MTHFR gene polymorphisms and susceptibility to rheumatoid arthritis: a meta-analysis based on 16 studies.

Abstract

Rheumatoid arthritis (RA) is the most common autoimmune rheumatic disease, in which an epigenetic implication in the disease etiopathogenesis has been noted. Here in this meta-analysis, we attempted to investigate the pooled association of methylenetetrahydrofolate reductase (MTHFR) gene C677T and A1298C polymorphisms and susceptibility to RA risk. A systematic search was performed in the main databases, including MEDLINE and Scopus to search for studies assessing the association between MTHFR gene C677T and A1298C polymorphisms and the risk of RA prior to December 2019. In this meta-analysis, 15 studies with 2165 patients and 1751 healthy controls for C677T SNP and 14 studies containing 2021 patients and 1760 healthy controls for A1298C SNP were included.
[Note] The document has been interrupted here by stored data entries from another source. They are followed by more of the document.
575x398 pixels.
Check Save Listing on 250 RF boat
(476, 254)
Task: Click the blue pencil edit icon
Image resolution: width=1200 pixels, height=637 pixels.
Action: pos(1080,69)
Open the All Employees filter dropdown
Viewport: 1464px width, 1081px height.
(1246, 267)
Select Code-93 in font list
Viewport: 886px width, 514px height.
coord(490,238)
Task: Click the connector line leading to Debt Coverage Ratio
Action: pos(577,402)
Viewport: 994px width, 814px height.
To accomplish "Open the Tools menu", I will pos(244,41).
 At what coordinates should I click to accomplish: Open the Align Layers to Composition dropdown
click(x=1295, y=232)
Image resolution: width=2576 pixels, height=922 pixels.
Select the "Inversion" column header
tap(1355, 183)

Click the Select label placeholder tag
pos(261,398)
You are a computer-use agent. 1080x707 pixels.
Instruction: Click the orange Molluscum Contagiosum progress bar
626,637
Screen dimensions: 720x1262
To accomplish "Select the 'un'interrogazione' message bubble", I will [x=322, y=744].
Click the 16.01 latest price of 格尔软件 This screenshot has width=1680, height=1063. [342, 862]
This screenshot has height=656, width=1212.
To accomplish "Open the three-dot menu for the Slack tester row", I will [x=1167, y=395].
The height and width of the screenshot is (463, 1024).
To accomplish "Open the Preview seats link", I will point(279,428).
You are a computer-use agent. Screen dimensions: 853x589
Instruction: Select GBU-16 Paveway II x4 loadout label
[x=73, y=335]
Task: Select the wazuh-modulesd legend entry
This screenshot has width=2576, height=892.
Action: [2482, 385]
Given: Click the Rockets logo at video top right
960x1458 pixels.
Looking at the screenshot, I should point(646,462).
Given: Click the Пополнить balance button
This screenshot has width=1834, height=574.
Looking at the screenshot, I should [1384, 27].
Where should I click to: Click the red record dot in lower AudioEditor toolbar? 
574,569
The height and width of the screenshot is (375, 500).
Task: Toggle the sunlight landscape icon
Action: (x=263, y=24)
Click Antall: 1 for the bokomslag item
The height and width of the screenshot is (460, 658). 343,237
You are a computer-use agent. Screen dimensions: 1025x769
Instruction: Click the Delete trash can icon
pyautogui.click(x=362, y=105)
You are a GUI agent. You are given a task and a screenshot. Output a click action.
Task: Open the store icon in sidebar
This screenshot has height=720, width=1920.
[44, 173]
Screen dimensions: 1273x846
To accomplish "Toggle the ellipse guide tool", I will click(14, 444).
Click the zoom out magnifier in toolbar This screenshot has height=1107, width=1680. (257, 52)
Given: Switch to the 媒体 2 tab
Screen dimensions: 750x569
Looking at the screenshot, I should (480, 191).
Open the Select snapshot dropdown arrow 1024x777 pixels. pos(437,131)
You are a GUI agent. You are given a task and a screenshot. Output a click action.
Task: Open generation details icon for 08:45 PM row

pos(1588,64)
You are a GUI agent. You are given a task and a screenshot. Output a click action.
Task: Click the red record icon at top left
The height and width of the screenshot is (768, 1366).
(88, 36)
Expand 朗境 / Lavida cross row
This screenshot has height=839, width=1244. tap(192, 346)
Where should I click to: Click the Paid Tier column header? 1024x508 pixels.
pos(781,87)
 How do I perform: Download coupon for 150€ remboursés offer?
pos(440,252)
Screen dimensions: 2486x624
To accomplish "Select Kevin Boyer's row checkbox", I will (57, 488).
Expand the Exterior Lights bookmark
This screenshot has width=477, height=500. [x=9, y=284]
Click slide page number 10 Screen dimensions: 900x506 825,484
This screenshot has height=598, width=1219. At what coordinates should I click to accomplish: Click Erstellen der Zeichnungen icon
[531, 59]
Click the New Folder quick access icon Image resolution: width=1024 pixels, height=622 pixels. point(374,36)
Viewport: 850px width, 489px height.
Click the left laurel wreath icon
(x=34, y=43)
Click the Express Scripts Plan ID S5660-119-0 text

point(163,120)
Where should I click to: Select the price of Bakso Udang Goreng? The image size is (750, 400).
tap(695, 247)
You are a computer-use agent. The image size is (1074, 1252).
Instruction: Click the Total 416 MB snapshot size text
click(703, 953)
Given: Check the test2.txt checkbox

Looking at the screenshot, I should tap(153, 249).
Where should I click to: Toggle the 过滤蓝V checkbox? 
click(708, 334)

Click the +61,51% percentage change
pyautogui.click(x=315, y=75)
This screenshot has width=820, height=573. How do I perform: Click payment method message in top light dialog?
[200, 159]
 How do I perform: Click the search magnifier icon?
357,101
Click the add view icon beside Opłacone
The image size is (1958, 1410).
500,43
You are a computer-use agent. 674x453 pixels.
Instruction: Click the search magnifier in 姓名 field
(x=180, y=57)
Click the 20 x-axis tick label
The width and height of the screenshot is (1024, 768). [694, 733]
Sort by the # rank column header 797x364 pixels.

A significant positive association between C677T SNP and RA risk was recognized in the dominant, recessive, and allelic model, but not TT and CT genotypes. The results indicated that the risk of RA in African population was increased under all genotype models while these results were repeated in Asian population just for recessive model, allelic model, and TT genotype. Moreover, the analysis of A1298C SNP demonstrated a significant association in overall population according to only the recessive model and CC genotype. Subgroup analysis according to the genotyping method indicated that RFLP-PCR method could impress the results of association between MTHFR gene A1298C and C677T SNPs and RA risk. The outcome of this meta-analysis indicated that MTHFR gene C677T SNP was much possibly be associated with RA risk.